Topics

| pdf version

How Splunk Works


Splunk > The IT Search Company

  • Search and navigate IT data from applications, servers and network devices in real-time.
  • Download Splunk

Localized Splunk documentation

Looking for Splunk documentation in other languages?

Configure segmentation

This documentation does not apply to the most recent version of Splunk.

This documentation applies to the following versions of Splunk: 3.0.2 , 3.1 , 3.1.1 , 3.1.2 , 3.1.3 , 3.1.4

Configure segmentation

Segmentation rules can be tweaked to provide better index compression or improve the usability for a particular data source. If you want to change Splunk's default segmentation behavior, you can edit segmenters.conf. There are many different ways you can configure segementers.conf, and you should figure out what works best for your data. You can also specify which segmentation rules to use for specific hosts, sources or sourcetypes by using props.conf and segmentation. Here are a few general examples of configuration changes you can make:


Inner segmentation

You can configure segmenters.conf to increase indexing efficiency by changing minor breakers to be major breakers. This causes Splunk to index more smaller chunks of data.

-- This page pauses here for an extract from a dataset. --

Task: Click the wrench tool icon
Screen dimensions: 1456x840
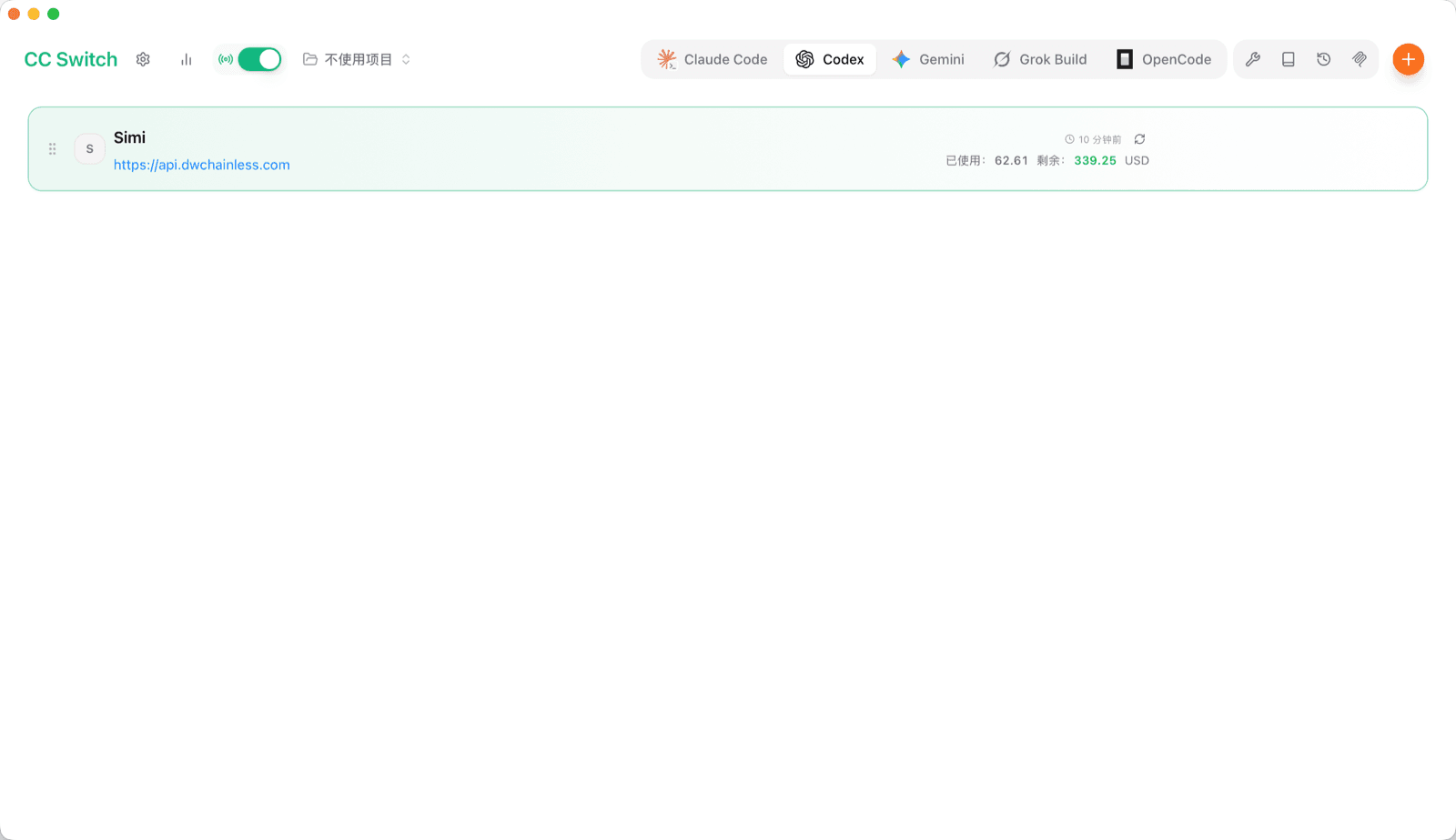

For example, user.id=foo will be indexed as "user id foo".


To enable inner segmentation, add the following code to $SPLUNK_HOME/etc/bundles/local/segmenters.conf:


[inner]
MAJOR = [ ] < > ( ) { } | ! ; , ' " * \n \r \s \t / : = @ . ? - & $ # + %  \\ %21 %26 %2526 %3B %7C %20 %2B %3D -- %2520
MINOR =  

Once you have made this change, however, you will not be able to search for minor segments or major segments containing breakers. For example, you can no longer search for "10.1" or "10.1.2.5." You can still search for your terms by enabling phrase search -- surrounding your searches in quotes. For example, you can search for the IP address 10.1.2.5 by searching "10 1 2 5".


Note: If your search terms have breakers in them, you must remove them before executing a phrased search.

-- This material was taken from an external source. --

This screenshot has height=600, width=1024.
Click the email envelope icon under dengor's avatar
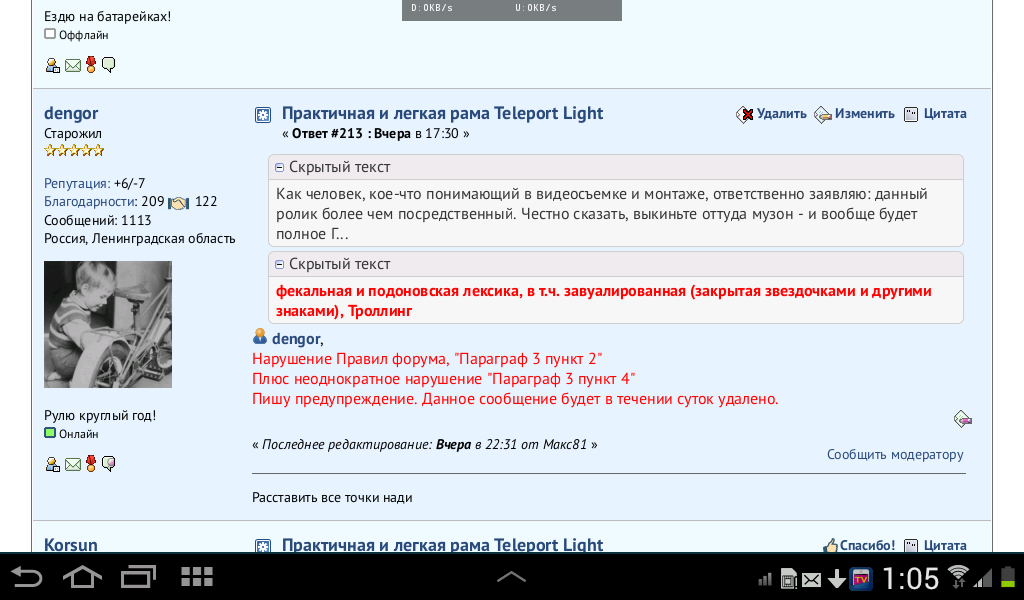click(72, 464)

To enable phrase search, add the following lines to $SPLUNK_HOME/etc/bundles/local/segmenters.conf:


[search]
MAJOR = [ ] < > ( ) { } | ! ; , ' " * \n \r \s \t / : = @ . ? - & $ # + %  \\ %21 %26 %2526 %3B %7C %20 %2B %3D -- %2520
MINOR =
[full]
MAJOR = [ ] < > ( ) { } | ! ; , ' " * \n \r \s \t & ? + %21 %26 %2526 %3B %7C %20 %2B %3D -- %2520
MINOR = / : = @ . - $ # % \\ _

Outer segmentation

Outer segmentation is the opposite of inner segmentation. Instead of indexing only the small tokens individually, outer segmentation will index entire terms, yielding fewer, larger tokens. For example, "10.1.2.5" will be indexed as "10.1.2.5," meaning you cannot search on individual pieces of the phrase. You can still use wildcards, however, to search for pieces of a phrase. For example, you can search for "10.1*" and you will get any events that have IP addresses that start with "10.1".


To enable outer segmentation, add the following lines to $SPLUNK_HOME/etc/bundles/local/segmenters.conf:


[outer]
MAJOR = [ ] < > ( ) { } | ! ; , ' " * \n \r \s \t & ? + %21 %26 %2526 %3B %7C %20 %2B %3D -- %2520
MINOR =

No segmentation

You can configure Splunk to index with no segmentation, in which case you will be able to search only on time, source, host and sourcetype. To enable this configuration, add the following lines to $SPLUNK_HOME/etc/bundles/local/segmenters.conf:


[none]
MAJOR =
MINOR =
MAJOR_COUNT = 0
LOOKAHEAD = 0
MINOR_COUNT = 0

This example removes all major and minor breakers.


No segmentation is the most space efficient configuration, but makes searching very difficult. You will need to pipe your searches through the regex or where commands in order to further restrict results. This type of configuration may be chosen in an environment where storage efficiency is valued over search performance.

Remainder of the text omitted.